Les danseurs ne sont pas en reste niveau bonne humeur et la nonchalance qu'ils affichent au début ne cache en rien une attitude blasée. Le rideau ne s'est pas levé parce qu'il n'a pas été baissé, les danseurs vivent leur vie : on se chauffaille en consultant son téléphone portable, une blonde arrive les cheveux défaits et entreprend tranquillement de se faire une tresse avant de traverser la moitié de la scène pour taxer un élastique à une camarade tandis que les derniers arrivants font le tour du propriétaire pour trouver une barre libre ou n'ayant pas atteint son encombrement maximal. Hormis un danseur en boxer vert, tout le monde adopte la technique de l'oignon et ôte précautionneusement ses pelures (wow, les guêtres roses, flashy) au fur et à mesure de l'échauffement (pour les remettre et recommencer le strip-tease au milieu). La grande fille à l'écharpe est particulièrement agréable à regarder, avec ses bras infiniment étirés en arrière. Je la fixe souvent pour essayer de comprendre l'exercice mais avec tous ces changements d'accents (intérieurs et extérieurs cohabitent joyeusement dans le même exercice) et de tempo, j'ai un peu de mal à suivre. Et lorsqu'on reprend l'exercice précédent, c'est pour mieux le dédoubler mon enfant.

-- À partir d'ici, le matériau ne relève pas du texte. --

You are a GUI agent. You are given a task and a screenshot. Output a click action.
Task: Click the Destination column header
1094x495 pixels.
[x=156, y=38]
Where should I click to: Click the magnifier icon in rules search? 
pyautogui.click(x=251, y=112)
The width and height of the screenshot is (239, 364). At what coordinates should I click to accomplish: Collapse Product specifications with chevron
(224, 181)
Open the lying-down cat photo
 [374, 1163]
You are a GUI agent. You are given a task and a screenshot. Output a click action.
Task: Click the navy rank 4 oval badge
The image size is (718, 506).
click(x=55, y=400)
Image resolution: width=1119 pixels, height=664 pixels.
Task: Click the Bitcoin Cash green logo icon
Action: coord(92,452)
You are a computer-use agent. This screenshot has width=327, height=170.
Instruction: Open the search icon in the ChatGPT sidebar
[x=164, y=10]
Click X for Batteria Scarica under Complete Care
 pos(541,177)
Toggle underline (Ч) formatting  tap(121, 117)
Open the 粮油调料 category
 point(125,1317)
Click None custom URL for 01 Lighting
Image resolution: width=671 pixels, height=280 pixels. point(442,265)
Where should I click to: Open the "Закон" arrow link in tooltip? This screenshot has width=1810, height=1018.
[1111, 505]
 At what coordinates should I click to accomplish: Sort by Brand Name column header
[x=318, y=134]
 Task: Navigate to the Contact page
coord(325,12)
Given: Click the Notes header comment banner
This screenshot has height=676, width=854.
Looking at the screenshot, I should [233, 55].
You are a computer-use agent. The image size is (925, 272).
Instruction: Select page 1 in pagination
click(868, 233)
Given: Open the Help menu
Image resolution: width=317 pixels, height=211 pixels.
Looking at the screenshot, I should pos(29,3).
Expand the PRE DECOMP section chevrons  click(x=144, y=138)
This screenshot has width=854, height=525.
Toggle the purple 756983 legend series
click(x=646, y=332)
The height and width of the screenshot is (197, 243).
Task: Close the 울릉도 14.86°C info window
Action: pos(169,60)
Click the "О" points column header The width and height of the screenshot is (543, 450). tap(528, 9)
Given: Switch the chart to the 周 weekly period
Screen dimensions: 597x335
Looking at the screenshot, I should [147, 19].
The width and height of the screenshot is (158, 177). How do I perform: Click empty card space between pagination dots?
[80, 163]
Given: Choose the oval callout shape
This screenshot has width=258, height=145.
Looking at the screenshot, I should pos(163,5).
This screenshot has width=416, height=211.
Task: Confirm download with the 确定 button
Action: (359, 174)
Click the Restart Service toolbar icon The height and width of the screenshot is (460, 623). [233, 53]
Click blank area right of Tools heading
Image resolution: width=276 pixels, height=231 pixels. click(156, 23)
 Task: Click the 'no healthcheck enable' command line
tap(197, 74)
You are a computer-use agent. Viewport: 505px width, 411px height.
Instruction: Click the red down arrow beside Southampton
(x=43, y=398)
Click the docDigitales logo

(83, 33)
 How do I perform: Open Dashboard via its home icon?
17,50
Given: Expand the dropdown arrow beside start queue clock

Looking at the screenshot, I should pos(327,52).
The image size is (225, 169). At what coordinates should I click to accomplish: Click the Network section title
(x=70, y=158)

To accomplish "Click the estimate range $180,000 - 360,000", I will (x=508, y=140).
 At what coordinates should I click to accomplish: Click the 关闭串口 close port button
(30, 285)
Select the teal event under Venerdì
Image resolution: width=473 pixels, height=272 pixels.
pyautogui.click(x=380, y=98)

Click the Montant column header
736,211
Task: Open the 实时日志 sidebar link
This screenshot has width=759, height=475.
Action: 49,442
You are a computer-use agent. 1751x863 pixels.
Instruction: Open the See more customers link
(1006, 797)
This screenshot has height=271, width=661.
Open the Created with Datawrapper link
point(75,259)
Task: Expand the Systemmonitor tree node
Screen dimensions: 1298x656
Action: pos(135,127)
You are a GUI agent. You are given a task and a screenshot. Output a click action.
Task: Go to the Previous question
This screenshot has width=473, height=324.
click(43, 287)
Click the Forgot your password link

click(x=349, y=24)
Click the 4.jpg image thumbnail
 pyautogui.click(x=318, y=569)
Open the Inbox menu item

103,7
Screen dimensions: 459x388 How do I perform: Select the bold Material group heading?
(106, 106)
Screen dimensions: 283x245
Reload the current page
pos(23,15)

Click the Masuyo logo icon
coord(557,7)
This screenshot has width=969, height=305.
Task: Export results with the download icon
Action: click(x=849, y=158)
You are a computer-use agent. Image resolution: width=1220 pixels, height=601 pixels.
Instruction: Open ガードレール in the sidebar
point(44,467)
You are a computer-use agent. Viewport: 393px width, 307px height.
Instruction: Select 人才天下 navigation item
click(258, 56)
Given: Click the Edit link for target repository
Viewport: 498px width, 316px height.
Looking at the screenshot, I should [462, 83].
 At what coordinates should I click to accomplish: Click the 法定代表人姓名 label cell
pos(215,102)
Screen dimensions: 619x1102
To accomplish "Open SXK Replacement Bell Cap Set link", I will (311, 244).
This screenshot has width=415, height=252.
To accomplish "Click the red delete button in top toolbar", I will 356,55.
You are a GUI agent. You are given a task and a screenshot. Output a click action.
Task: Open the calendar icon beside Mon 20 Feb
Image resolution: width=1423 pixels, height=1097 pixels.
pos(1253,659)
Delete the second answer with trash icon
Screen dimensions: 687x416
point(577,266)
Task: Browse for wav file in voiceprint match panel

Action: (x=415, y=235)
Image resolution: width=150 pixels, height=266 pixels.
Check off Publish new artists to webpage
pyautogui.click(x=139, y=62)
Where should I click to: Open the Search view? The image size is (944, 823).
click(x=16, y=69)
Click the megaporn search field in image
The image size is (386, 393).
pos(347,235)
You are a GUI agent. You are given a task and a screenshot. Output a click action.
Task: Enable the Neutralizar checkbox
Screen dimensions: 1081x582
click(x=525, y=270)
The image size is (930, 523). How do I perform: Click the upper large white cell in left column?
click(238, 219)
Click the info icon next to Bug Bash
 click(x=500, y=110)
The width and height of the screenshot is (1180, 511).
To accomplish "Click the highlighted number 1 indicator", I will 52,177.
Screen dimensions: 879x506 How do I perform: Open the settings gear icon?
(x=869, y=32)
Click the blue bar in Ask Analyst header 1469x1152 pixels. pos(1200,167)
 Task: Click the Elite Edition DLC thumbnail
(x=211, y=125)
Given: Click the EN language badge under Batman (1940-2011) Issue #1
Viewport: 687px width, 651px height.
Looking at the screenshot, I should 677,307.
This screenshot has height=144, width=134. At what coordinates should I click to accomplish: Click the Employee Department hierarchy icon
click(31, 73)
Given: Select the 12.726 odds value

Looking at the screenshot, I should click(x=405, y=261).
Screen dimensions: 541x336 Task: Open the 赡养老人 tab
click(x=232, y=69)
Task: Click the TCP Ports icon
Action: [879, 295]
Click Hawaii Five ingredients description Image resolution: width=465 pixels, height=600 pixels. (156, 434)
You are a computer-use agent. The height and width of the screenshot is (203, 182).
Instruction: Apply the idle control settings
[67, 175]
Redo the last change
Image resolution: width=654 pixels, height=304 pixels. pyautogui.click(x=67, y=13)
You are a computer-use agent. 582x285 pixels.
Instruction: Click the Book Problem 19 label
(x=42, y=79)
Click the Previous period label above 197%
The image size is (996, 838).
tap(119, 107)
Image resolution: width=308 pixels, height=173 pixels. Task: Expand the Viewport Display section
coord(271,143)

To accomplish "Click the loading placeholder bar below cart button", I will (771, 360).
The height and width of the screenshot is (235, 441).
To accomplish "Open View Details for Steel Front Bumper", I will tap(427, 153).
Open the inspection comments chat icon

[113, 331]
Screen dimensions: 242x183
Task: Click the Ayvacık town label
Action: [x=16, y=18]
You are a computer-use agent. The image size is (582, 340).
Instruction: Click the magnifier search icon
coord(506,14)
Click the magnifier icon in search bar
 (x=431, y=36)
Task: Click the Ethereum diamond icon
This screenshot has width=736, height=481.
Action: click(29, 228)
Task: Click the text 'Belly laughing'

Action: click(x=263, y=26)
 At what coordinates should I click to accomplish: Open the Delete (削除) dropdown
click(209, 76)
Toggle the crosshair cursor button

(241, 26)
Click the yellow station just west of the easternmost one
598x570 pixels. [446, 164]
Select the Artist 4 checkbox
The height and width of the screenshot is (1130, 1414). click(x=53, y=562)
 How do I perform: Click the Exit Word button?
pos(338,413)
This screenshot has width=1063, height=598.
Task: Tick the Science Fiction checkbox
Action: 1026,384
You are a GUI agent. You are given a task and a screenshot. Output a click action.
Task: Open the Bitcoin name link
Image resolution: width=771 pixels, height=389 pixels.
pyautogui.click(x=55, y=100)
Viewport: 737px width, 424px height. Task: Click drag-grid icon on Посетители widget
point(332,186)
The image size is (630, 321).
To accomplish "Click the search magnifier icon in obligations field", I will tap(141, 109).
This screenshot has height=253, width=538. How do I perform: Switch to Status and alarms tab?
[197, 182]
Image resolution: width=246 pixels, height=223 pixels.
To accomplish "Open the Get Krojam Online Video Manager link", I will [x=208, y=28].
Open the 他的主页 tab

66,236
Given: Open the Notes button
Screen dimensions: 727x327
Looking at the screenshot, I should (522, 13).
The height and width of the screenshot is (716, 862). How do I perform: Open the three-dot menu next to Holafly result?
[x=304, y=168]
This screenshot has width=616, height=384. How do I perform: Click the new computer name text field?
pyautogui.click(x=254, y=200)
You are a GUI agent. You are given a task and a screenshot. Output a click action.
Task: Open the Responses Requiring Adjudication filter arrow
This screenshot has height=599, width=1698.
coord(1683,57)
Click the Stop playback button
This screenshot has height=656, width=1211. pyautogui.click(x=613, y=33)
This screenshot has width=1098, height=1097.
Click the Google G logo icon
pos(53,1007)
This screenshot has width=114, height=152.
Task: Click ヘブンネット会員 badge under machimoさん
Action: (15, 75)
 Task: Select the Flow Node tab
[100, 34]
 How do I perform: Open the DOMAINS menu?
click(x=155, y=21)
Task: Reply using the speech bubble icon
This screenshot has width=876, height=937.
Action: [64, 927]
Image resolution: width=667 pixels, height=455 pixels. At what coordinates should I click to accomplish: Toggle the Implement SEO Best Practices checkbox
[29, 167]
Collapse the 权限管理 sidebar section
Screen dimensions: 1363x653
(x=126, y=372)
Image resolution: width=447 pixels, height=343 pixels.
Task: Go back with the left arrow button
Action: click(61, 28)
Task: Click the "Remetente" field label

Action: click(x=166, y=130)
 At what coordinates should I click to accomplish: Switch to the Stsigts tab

Les exercices de dégagés et battements tendus me surprennent un peu, non tant par la vitesse, qui est un pré-requis balanchinien, que par leur nombre, quatre ou cinq au bas mot. Cela m'a rappelé C. qui faisait consister son échauffement express pré-représentation en une centaine de dégagés. Remarque, à la fin, les cinquièmes ferment.

Curieux également qu'on puisse avoir une telle vitesse de bas de jambe alors que le travail de pied n'est pas vraiment brossé ; je me suis même demandé si la miss côté jardin n'avait pas un problème genre ongle incarné qui l'empêche de mettre du poids dessus mais lorsqu'elle se mise à faire la toupie au milieu, force a été de constater que ce n'était nullement le cas. Les différences techniques sont toujours amusantes à observer. On a beau savoir que les Américains prennent leurs tours bras (et jambe arrière) tendus, c'est surprenant de les voir les prendre ainsi en diagonale ouverte (et de constater que la jambe tendue se plie souvent avant de partir).

La véritable surprise, cependant, c'est l'ambiance : une diagonale de grands battements jazzy (je n'ai jamais vu faire cela qu'en modern'jazz, d'ailleurs) se transforme ainsi en chorus ligne à mesure que les danseurs partent en groupes plus nombreux. Les claquement de doigts qui les accompagnent se muent ensuite en applaudissements lorsqu'on se met à rivaliser de virtuosité à la fin du cours, et le public ne se fait pas prier pour venir en renfort car, vraiment, c'est réjouissant. Et heu, c'est qui, là, le grand dadais à mèche qui fait des sissonnes à l'écart en guise d'entrepas ? Les sauts rajoutent à l'étourdissement qui culmine dans les diagonales des filles : les piqués déboulent à une telle vitesse que je n'ai tout bonnement pas compris ce que les demoiselles tricotaient, malgré les passages réitérés sur la piste de décollage.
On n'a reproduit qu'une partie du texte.